L’orientamento scolastico è un tema su cui bisognerà tuttavia tornare, anche perché nel decreto da una parte si finanzia l’orientamento, ed è un bene, ma dall’altra non si prevedono sostanziali interventi di promozione dell’istruzione tecnica e dell’istruzione professionale che sono i canali fondamentali per far ripartire la nostra economia e per dare ai giovani l’opportunità di entrare prima nel mondo del lavoro. Così come assenti sono interventi migliorativi di Its e Poli tecnico-professionali che invece si stanno dimostrando molto funzionali in tanti territori di tutto il Paese.

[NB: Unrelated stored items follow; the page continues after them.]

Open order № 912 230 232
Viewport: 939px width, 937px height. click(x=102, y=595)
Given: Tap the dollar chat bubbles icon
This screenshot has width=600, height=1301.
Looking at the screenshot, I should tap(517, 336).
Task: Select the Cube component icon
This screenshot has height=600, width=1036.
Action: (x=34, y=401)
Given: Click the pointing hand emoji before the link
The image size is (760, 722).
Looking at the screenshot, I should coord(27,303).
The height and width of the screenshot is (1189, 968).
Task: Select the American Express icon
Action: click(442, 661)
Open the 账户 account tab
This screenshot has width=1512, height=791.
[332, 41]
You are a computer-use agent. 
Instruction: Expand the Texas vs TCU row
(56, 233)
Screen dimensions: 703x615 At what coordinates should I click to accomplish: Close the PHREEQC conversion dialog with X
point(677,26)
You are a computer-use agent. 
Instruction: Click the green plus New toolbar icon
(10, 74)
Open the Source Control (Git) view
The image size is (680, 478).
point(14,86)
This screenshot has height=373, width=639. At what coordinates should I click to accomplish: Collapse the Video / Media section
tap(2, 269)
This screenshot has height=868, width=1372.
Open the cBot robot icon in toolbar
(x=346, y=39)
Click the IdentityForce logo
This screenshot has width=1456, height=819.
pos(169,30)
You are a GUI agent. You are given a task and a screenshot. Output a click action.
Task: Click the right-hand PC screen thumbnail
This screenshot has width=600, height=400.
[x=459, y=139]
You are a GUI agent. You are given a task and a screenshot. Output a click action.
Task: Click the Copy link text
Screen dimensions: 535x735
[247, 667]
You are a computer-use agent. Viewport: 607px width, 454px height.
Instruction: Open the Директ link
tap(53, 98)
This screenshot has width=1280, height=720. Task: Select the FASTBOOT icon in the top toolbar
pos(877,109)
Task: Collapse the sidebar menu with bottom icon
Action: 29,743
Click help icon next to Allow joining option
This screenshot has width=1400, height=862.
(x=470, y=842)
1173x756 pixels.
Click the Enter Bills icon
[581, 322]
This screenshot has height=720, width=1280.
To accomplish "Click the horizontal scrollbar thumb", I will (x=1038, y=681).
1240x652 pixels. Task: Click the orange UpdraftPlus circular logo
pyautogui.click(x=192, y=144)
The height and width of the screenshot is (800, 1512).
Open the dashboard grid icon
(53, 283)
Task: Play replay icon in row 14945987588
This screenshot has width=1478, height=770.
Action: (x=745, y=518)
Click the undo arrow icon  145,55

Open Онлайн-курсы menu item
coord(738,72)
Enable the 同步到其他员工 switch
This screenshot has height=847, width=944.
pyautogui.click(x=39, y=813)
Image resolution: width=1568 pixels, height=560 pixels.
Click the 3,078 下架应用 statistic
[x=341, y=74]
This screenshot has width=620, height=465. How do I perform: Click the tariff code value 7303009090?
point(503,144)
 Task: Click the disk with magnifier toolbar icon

Manca completamente nel decreto, ma voci di corridoio fanno immaginare che sarà presente negli emendamenti che saranno presentati in forma bi-partisan, il tema dell’apprendistato e della formazione professionale. Apprendistato nella scuola secondaria e apprendistato nel triennio dell’università. Sono queste alcune scelte che il legislatore potrebbe adottare per completare il decreto e renderlo davvero rispondente alle esigenze dell’occupazione dei giovani.
C’è dunque ancora molto da fare per migliorare la scuola italiana, ma il primo passo compiuto sembra andare nella buona direzione.